ジェスチャーで音楽を奏でる次世代の楽器「KAGURA」の可能性

写真拡大

インテルコーポレーションが主催した「Intel® Perceptual Computing Challenge 2013」でグランプリを受賞した「KAGURA」は、距離認識やジェスチャー認識など、直感的な操作をもとに楽器演奏ができるアプリとしてリリースされた。楽器が弾けなくても身体を動かすだけで演奏できるその姿は、音楽を楽しむという純粋な気持ちを形にするものかもしれない。

自在に楽器を演奏し、音楽を奏でる。現実にはリズム感や演奏方法を習得する難しさが障壁となるのだが、“音楽を楽しみ、演奏する“という行為が、アプリによって拡張されていくのかもしれない。

「ジェスチャーで音楽を奏でる次世代の楽器「KAGURA」の可能性」の写真・リンク付きの記事はこちら

1月14日に、体を動かすだけで演奏ができる新しいアプリケーション楽器「KAGURA」が世界同時リリースされた。

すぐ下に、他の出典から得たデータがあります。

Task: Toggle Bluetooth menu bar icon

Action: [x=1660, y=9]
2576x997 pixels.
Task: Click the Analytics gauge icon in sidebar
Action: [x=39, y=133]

このアプリで何ができるのか。KAGURAは、距離を検出する深度カメラを利用することで、人の動きやジェスチャーを見分けて自在に音楽を奏でることを可能にする。ユーザーは、直感的な操作をもとに画面に配置された音源を身振りで鳴らしたり、テンポアップや新しい音源の追加の操作をしたりといった、新しい演奏感と操作感を体験できる。

「しくみデザイン」が開発したこのアプリは、次世代のNUI(Natural User Interface)の開発を目的に行われたIntel® Perceptual Computing Challenge 2013において、世界16カ国から集まった約2,800の応募のなかからグランプリに選ばれている。

Intelは、Perceptual Computing技術をもとにリアルタイムの奥行き認識機能を搭載したIntel®RealSense™3Dを開発。デスクトップやノートブック上で顔検出やモーショントラッキング、ジェスチャー認識といった操作が可能となっている。KAGURAは、SDKをもとに、Windows端末で利用できるIntel®RealSense™向けの無料アプリとしてリリースされた。もちろん、通常のウェブカメラでも一部の機能に制限はあるものの、演奏することは可能だ。

関連記事:インテルの次世代UI開発コンテストで世界一!しくみデザインのインタラクティヴデザイン

KAGURAの中身自体も、1年前に取材したときと比べて操作画面のリニューアルや動画撮影やYouTubeに投稿する機能を追加するなどさまざまなサーヴィス改善を行っている。プリセットとして新しく5種類のサウンドセットを用意したことによって、インストール後すぐに演奏を楽しむことができ、今後は新しいサウンドセットのリリースも予定しているという。

1月13日に行われたKAGURAリリース発表会で、しくみデザイン代表の中村俊介は「DJやVJなどのプロミュージシャンから音楽の知識のない子供まで、KAGURAという新しいインターフェイスを通じて身体を使った楽器演奏を行ってほしい」と語っている。ゆくゆくは、あらゆる人たちがKAGURAを使って演奏し、そこから新しい音楽やクリエイティヴのあり方を模索するようなプラットフォームとなれることを目指したい、と中村は語っていた。

大人から子どもまで、誰もが楽しく音楽を奏で、新しい音楽を作りだすその姿は、かつての初音ミクを彷彿とさせる。KAGURAというツールを使い、ユーザー自身の手によっていままでにない新しい音楽表現が生み出すということは、ここから次世代のミュージシャンやパフォーマーが生まれるかもしれないのだ。

KAGURAには、音楽を楽しむという純粋な気持ちを形にし、身体全体を使って表現・演奏するという人の原点に立ち返ったような姿があるように思える。ここからどのような音楽が誕生するのか。なんとも楽しみではないだろうか。